=== Written problem ===
Can you pull out every line in the records below that contains the word "Click"?

=== Items ===

::::

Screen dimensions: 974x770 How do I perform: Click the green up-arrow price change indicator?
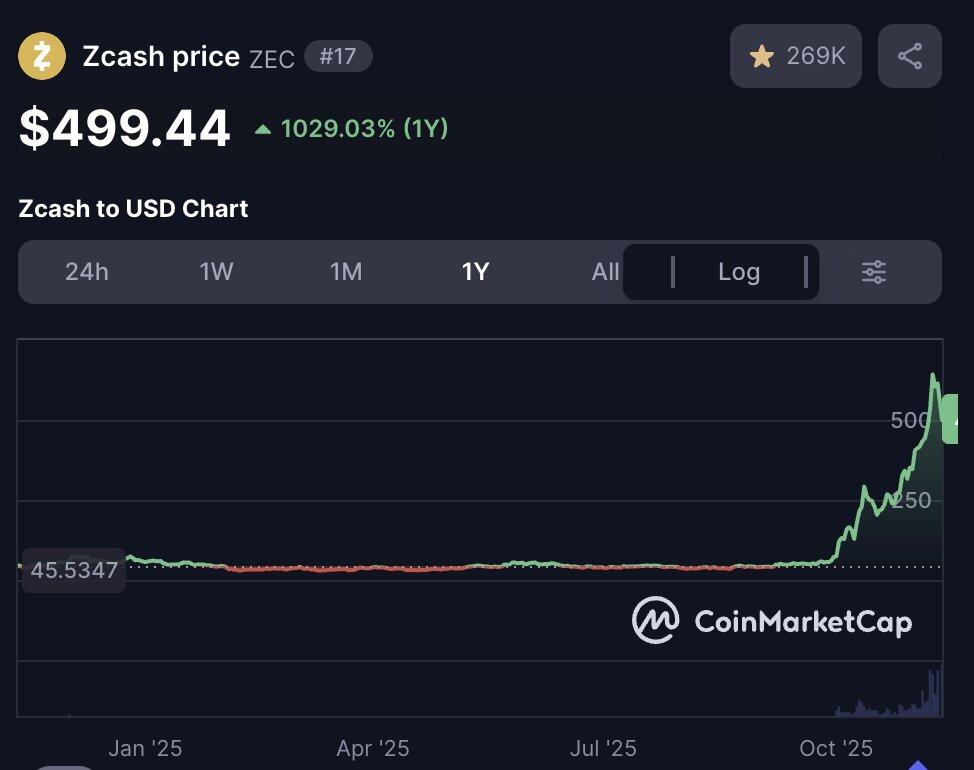(x=263, y=129)
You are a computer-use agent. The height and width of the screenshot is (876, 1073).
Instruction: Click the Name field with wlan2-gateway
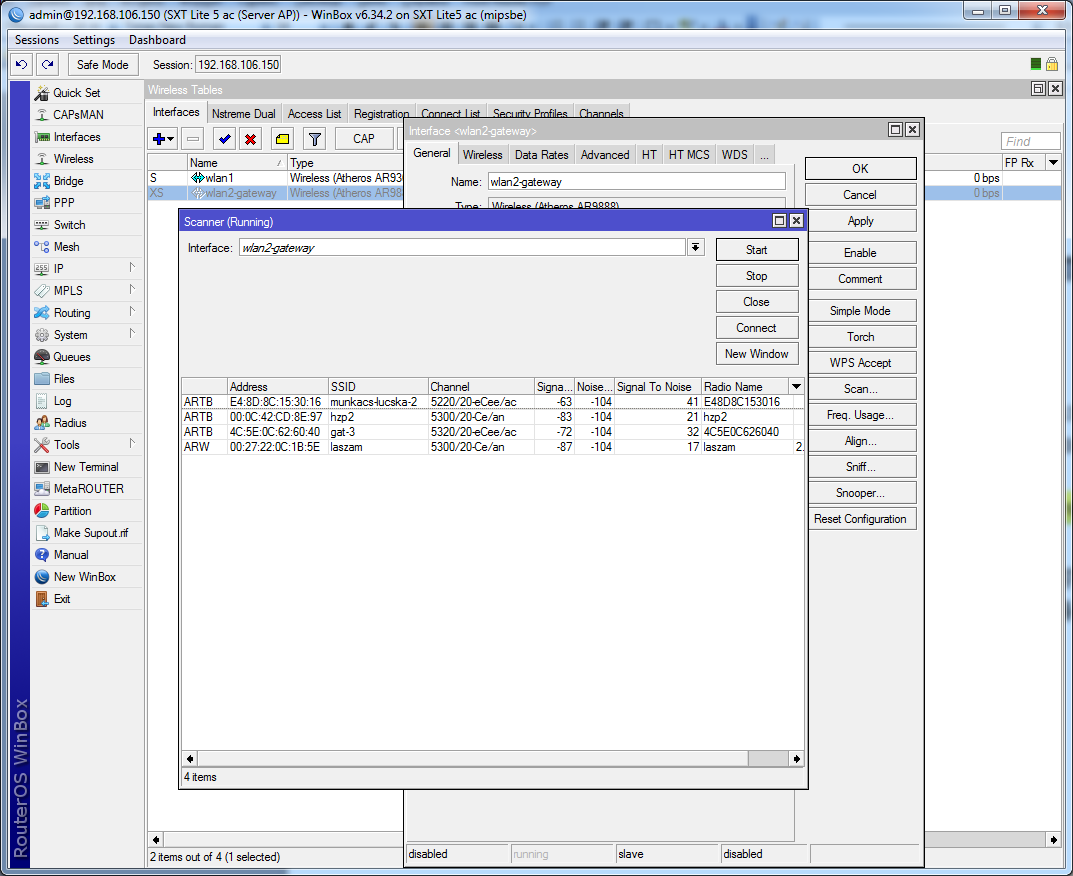635,182
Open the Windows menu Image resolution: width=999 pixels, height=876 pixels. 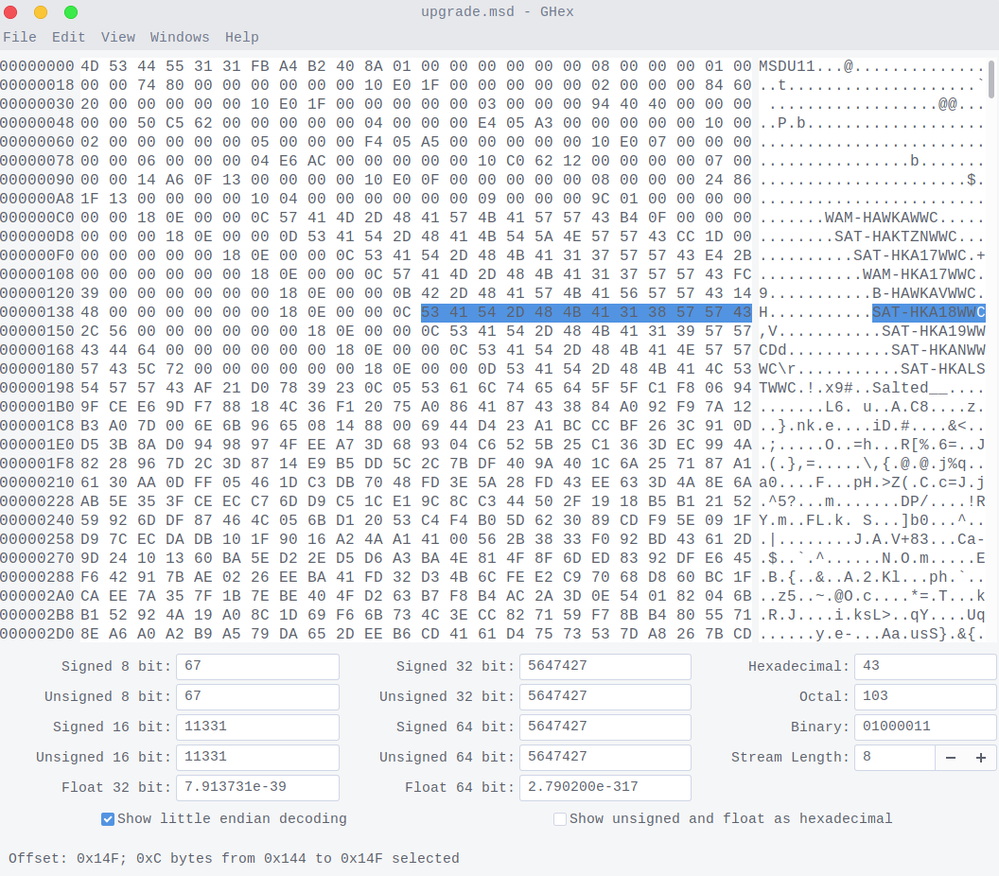[x=180, y=37]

::::

=== Finished exercise ===
Screen dimensions: 974x770 How do I perform: Click the green up-arrow price change indicator?
Instruction: Click the Name field with wlan2-gateway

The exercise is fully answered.